Il comma 2 dell'articolo, come modificato nel corso dell'esame al Senato, esclude dalla procedura descritta i titoli accademici rilasciati dalle istituzioni straniere autorizzate ai sensi dell'articolo 2 della legge n. 4 del 1999 e secondo la disciplina dell'articolo 4 della legge n. 148 del 2002 di ratifica della Convenzione di Lisbona concernente il riconoscimento di titoli di studio stranieri relativi all'insegnamento superiore nella regione europea per la cui dichiarazione di equipollenza rimangono dunque ferme le disposizioni di tale ultima legge.
L'articolo 2 introduce una speciale disciplina in materia di equipollenza dei titoli di laurea, anche al fine di rafforzare il processo di convergenza europea dei sistemi scolastici e universitari. Merita segnalare che le disposizioni in esame appaiono sostanzialmente analoghe a quanto già previsto dall'articolo 30 della legge n. 56 del 1989, in relazione all'equipollenza automatica delle lauree in giurisprudenza rilasciate da istituzioni universitarie di particolare rilevanza internazionale.
Per quanto concerne i destinatari della disposizione recata dall'articolo 2, ritengo opportuno segnalare che nel corso del dibattito al Senato si è fatto più volte riferimento ai titoli accademici rilasciati dalle Università pontificie. In particolare, si segnala un ordine del giorno, presentato dal senatore Cutrufo e accolto come raccomandazione, che impegna il Governo ad applicare la nuova procedura ai titoli rilasciati dalla Pontificia università lateranense.
L'articolo 3 dispone, infine, in ordine all'entrata in vigore del decreto-legge e alla sua conversione in legge. Si prevede, in particolare, che il provvedimento entri in vigore il giorno stesso della sua pubblicazione.
PRESIDENTE. Prendo atto che rappresentante del Governo si riserva di intervenire in sede di replica.
È iscritto a parlare l'onorevole Martella. Ne ha facoltà.
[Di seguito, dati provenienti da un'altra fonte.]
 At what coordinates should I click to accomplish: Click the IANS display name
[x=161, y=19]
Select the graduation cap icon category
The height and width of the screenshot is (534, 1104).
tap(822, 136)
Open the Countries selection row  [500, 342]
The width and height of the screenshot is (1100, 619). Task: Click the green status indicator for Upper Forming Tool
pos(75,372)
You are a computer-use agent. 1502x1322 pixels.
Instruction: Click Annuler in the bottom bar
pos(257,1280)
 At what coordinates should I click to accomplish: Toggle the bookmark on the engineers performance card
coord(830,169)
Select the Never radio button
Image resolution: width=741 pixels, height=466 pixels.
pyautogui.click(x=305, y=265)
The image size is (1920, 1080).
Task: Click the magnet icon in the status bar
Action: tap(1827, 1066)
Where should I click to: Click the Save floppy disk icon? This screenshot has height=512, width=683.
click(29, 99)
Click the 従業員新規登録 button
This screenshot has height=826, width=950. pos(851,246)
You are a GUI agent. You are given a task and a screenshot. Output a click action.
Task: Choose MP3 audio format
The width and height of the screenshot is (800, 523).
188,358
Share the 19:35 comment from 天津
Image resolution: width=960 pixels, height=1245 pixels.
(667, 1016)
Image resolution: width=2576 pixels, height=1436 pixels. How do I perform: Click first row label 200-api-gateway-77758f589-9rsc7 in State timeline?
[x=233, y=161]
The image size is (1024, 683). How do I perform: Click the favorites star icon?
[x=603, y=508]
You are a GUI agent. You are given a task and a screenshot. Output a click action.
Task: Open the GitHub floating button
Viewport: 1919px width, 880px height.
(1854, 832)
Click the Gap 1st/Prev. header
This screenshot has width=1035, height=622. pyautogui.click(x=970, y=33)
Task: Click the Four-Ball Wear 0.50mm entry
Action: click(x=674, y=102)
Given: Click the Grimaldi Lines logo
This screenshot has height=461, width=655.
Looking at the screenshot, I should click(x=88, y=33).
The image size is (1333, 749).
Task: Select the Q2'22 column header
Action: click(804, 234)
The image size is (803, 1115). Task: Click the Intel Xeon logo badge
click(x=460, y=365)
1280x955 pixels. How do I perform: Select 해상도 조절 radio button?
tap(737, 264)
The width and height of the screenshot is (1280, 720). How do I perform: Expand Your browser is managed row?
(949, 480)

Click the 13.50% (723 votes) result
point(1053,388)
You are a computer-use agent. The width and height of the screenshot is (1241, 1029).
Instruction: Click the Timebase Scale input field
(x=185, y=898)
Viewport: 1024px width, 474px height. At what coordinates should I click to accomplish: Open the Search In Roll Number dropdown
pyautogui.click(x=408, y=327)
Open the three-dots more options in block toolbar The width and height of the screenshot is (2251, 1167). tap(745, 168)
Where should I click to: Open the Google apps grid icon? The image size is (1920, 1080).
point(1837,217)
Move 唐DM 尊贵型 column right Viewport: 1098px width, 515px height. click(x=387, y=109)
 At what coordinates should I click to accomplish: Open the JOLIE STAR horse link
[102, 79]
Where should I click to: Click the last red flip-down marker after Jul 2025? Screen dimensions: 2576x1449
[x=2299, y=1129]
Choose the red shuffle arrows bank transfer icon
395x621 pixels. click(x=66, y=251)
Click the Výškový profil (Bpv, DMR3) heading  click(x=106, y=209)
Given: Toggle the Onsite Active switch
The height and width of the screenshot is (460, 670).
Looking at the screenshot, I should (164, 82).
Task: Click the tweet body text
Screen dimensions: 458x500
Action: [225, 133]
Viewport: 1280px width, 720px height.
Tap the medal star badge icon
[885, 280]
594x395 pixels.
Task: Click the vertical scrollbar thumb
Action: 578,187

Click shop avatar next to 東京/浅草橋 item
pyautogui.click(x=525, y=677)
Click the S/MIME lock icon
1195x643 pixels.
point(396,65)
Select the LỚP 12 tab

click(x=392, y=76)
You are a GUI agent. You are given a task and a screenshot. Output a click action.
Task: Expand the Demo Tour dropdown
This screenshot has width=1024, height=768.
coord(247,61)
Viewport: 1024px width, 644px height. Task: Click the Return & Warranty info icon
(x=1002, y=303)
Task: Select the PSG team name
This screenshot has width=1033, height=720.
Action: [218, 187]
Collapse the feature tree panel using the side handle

ANDREA MARTELLA. Signor Presidente, sono trascorsi quasi tre anni dall'insediamento del Governo Berlusconi e finora per l'università non è accaduto nulla di positivo. Abbiamo assistito soltanto ad annunci propagandistici, a proposte di riforma velleitarie e largamente contestate, al taglio di finanziamenti, al blocco delle assunzioni, al blocco dei concorsi.
Nel corso del nostro lavoro parlamentare abbiamo esaminato esclusivamente una serie di decreti-legge, che sembrano farci ritornare alla stagione dei provvedimenti d'urgenza per l'università, blindati nel corso dell'esame parlamentare e in assenza di qualsiasi iniziativa propositiva da parte del Governo e di un dibattito politico pubblico sullo stato dell'università e sulle sue prospettive di qualificazione e di sviluppo.
Il decreto-legge in esame costituisce l'ennesimo provvedimento d'urgenza, che ha ad oggetto due temi degni di rilevanza ma completamente diversi fra loro (è peraltro certamente positivo il fatto che entrambi gli articoli si occupino di materie relative all'università, il che non sempre è accaduto).
L'articolo 1 riguarda la regolarizzazione del trattamento economico degli ex lettori universitari di madre lingua straniera. Si tratta di una questione la cui soluzione è certamente urgente, che presenta elementi di notevole complessità e che si trascina da anni, anche con complicazioni a livello internazionale.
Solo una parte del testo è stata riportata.